Implementation:Triton inference server Server GenQaSequenceModels
| Knowledge Sources | |
|---|---|
| Domains | Testing, Model_Generation |
| Last Updated | 2026-02-13 17:00 GMT |
Overview
Generates sequence batching test models that accumulate values across inference steps within a sequence.
Description
The `gen_qa_sequence_models.py` script produces models configured with Triton's sequence batcher, which groups inference requests by sequence ID and routes them to the same model instance. The generated models accept a value input along with sequence control signals (start, end, ready, correlation ID) and accumulate the input values across the sequence, enabling tests to verify that Triton correctly maintains per-sequence state. Models are generated for TensorRT, ONNX, TensorFlow, TorchScript, and OpenVINO backends, each implementing the accumulation logic natively.
Usage
Execute this script to create sequence batcher test models before running QA tests that validate sequence batching behavior, including sequence routing, timeout handling, and state management.
Code Reference
Source Location
- Repository: Triton Inference Server
- File: qa/common/gen_qa_sequence_models.py
- Lines: 1-1238
Signature
def create_onnx_modelfile(models_dir, model_version, max_batch, dtype, shape): ...
def create_tf_modelfile(models_dir, model_version, max_batch, dtype, shape): ...
def create_plan_modelfile(models_dir, model_version, max_batch, dtype, shape): ...
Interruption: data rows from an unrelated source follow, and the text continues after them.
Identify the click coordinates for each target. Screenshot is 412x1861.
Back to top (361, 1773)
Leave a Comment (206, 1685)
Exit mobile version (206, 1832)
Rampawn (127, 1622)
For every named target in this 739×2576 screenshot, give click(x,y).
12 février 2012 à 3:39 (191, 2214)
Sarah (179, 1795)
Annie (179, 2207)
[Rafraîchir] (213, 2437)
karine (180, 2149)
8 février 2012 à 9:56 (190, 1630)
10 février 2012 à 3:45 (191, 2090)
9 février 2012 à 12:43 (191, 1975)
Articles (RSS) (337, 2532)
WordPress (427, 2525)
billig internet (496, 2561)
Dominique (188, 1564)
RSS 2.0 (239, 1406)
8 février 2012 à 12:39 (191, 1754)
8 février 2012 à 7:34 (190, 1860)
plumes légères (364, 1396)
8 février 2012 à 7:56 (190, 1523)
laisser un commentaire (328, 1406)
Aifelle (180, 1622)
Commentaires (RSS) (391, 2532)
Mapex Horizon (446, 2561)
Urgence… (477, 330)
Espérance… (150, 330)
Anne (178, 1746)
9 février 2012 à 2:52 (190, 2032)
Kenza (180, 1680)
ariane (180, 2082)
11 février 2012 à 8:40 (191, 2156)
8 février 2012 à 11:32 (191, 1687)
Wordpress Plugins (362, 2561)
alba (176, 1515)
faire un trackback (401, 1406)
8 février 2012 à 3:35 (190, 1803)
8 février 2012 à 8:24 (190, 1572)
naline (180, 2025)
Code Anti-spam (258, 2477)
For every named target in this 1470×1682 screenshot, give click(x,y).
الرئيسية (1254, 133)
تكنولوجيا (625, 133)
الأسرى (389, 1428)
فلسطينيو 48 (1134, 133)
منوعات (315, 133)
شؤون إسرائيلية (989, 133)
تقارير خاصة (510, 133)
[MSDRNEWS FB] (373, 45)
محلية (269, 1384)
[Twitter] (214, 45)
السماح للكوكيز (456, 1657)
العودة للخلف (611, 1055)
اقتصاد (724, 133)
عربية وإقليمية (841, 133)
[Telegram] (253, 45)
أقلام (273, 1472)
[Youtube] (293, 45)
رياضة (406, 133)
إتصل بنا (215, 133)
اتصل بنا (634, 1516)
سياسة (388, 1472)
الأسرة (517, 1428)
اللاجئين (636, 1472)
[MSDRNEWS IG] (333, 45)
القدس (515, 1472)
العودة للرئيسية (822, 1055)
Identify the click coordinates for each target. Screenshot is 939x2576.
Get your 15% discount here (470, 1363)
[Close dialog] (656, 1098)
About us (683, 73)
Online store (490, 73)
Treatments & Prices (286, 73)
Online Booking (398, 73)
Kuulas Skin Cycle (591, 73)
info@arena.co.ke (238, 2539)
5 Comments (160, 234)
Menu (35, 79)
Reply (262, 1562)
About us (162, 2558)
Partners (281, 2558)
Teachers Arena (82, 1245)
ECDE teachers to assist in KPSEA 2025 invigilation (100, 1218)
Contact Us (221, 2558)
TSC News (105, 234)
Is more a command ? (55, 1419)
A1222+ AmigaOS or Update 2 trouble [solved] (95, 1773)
def create_openvino_modelfile(models_dir, model_version, max_batch, dtype, shape): ...
def create_libtorch_modelfile(models_dir, model_version, max_batch, dtype, shape): ...
def create_modelconfig(models_dir, model_name, max_batch, dtype, shape): ...
def create_models(models_dir, dtype, shape, no_batch=True): ...
Import
# Typically run as a standalone script
python qa/common/gen_qa_sequence_models.py --models_dir /tmp/models
I/O Contract
Inputs
| Name | Type | Required | Description |
|---|---|---|---|
| models_dir | string | Yes | Output directory for generated model repository |
| dtype | string | No | Data type for model tensors (e.g., int32, fp32) |
| shape | list[int] | No | Tensor shape for model inputs and outputs |
| no_batch | bool | No | Whether to also generate no-batch model variants |
Outputs
| Name | Type | Description |
|---|---|---|
| model_repository | directory | Model directories with sequence batcher configurations |
| config.pbtxt | file | Model configuration with sequence_batching control inputs and states |
| model files | file | Backend-specific model files implementing value accumulation across sequences |
Usage Examples
Generate Sequence Models
python qa/common/gen_qa_sequence_models.py \
--models_dir /tmp/sequence_models
Use with Triton Server
MODELS_DIR="/opt/triton_qa/sequence_models"
python qa/common/gen_qa_sequence_models.py --models_dir $MODELS_DIR
tritonserver --model-repository=$MODELS_DIR &
python -m pytest test_sequence_batcher.py